As it turns out her best friend and her husband knew a guy, who happened to work at Beit T’Shuvah, and they thought the two would hit it off. It turned out to be this strong and tender-hearted guy named Russell Harrison. “They were right,” Lysa relays with a big smile. Life was good as G-d continued to guide and bless her, but she began to struggle at work. “So one morning on my way to work I called the BTS front desk and I got Ryan K on the phone. I asked to speak to Harriett and I told her I needed to come home,” she shares. She told Lysa to come in for an interview the next day. At the time Lysa was living just a mile from Beit T’Shuvah and following the interview, she had an offer already waiting for her in her email inbox.
The job was for an E.C. (Extended Counselor) position and she immediately accepted. “And then a week later, while Russell was taking his cake for thirteen years of sobriety, he proposed to me in front of the entire community,” she exuberantly describes.

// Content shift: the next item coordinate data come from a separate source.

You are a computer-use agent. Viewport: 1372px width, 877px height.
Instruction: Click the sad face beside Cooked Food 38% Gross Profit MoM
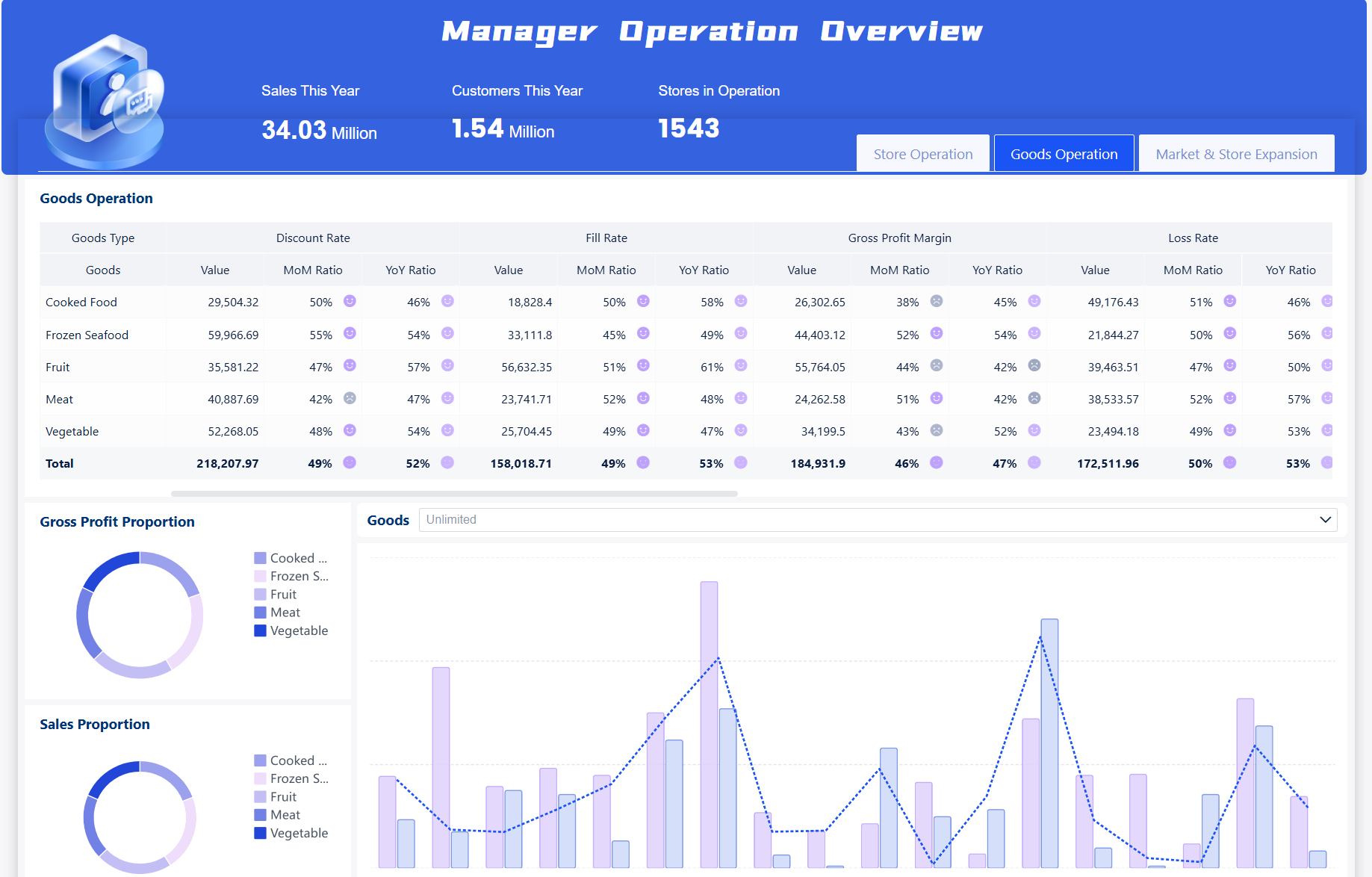(936, 303)
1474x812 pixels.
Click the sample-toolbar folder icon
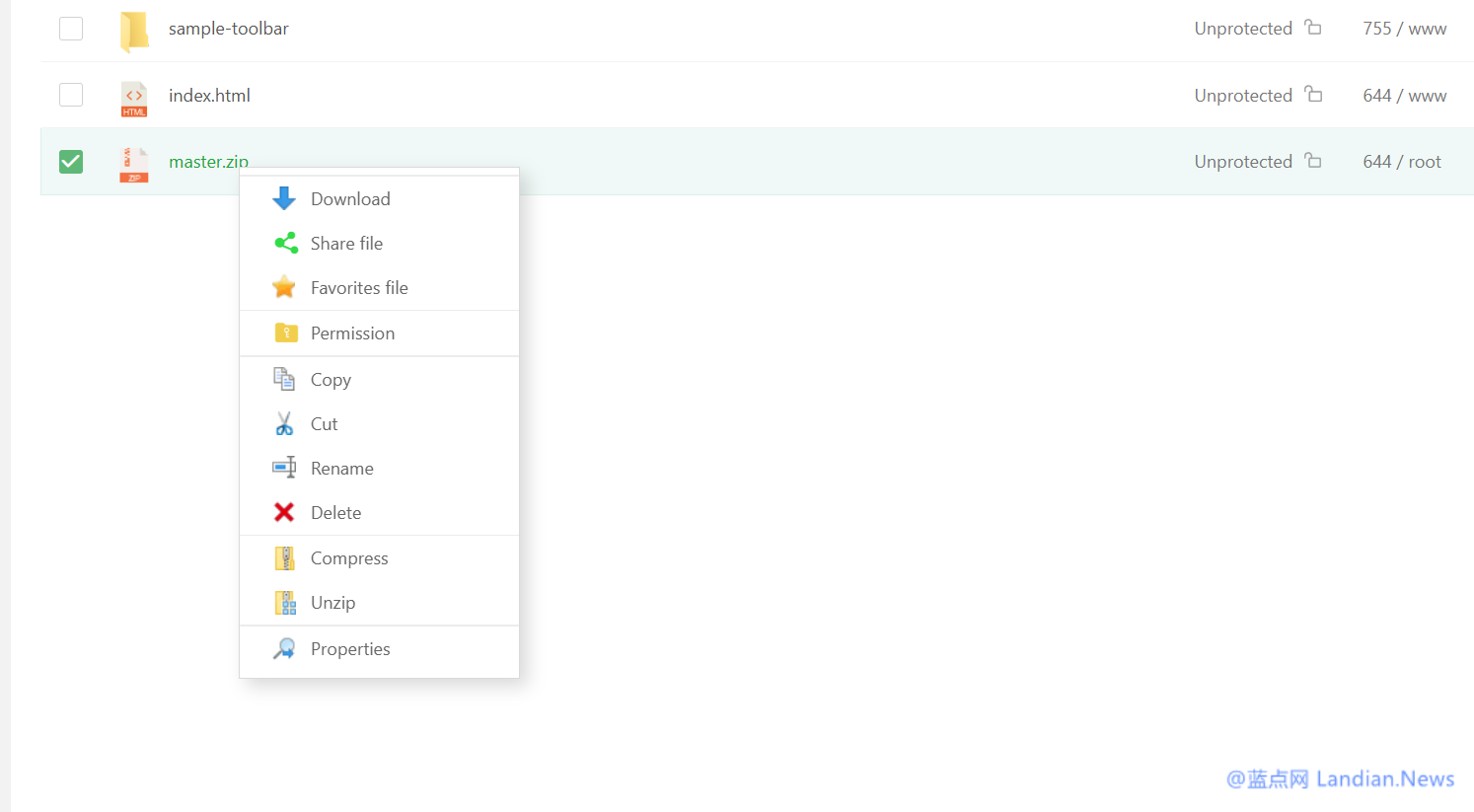(134, 30)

Six months later Lysa was asked to join the Admissions Department and she’s been there ever since. And as mentioned earlier, to see those same people who came to BTS so broken continue to stay sober and keep coming back home to celebrate their sober birthdays is something that makes her beam with pride. She concludes, reinforcing that sentiment, by saying, “I love seeing people come in at their lowest moment and then watching them flourish as they transform at BTS.”
Lysa’s life journey has been very much like that of the caterpillar and the butterfly. Cocooned away for many years in her prison of addiction she has magnificently blossomed into the “BTS Butterfly”, helping guide so many lost and hurting souls towards their magical emergence from darkness into light. As one of the frontline warriors in the BTS Admissions process she takes her calling seriously and to get to share that mission alongside her best friend and soulmate is just the amazing and dazzling cherry on top of her own Beit T’Shuvah cake.